▶ _WHAT IS REQUIRED_: Your output should be the lines from the one that contains "Click the Neues Personal button" to the end of the listing, transcribed exactly. Include nothing else.

▶ _DATASET_:
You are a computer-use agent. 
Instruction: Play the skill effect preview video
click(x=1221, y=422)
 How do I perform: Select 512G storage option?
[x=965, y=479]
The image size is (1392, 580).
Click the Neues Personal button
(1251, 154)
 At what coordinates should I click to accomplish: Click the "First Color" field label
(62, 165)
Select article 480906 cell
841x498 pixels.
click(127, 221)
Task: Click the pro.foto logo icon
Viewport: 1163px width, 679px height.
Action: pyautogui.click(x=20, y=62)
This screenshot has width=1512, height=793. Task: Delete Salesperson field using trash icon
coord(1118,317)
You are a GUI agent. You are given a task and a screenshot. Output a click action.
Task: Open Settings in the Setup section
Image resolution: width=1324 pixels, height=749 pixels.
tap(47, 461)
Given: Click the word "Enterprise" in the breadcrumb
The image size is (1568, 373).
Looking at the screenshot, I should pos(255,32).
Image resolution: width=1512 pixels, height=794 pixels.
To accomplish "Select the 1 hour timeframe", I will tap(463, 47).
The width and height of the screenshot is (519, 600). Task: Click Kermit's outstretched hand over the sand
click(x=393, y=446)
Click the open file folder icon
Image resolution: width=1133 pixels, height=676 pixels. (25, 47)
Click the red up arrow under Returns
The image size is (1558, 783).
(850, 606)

▶ _RESPONSE TO THIS TASK_:
Click the Neues Personal button
(1251, 154)
 At what coordinates should I click to accomplish: Click the "First Color" field label
(62, 165)
Select article 480906 cell
841x498 pixels.
click(127, 221)
Task: Click the pro.foto logo icon
Viewport: 1163px width, 679px height.
Action: pyautogui.click(x=20, y=62)
This screenshot has width=1512, height=793. Task: Delete Salesperson field using trash icon
coord(1118,317)
You are a GUI agent. You are given a task and a screenshot. Output a click action.
Task: Open Settings in the Setup section
Image resolution: width=1324 pixels, height=749 pixels.
tap(47, 461)
Given: Click the word "Enterprise" in the breadcrumb
The image size is (1568, 373).
Looking at the screenshot, I should pos(255,32).
Image resolution: width=1512 pixels, height=794 pixels.
To accomplish "Select the 1 hour timeframe", I will tap(463, 47).
The width and height of the screenshot is (519, 600). Task: Click Kermit's outstretched hand over the sand
click(x=393, y=446)
Click the open file folder icon
Image resolution: width=1133 pixels, height=676 pixels. (25, 47)
Click the red up arrow under Returns
The image size is (1558, 783).
(850, 606)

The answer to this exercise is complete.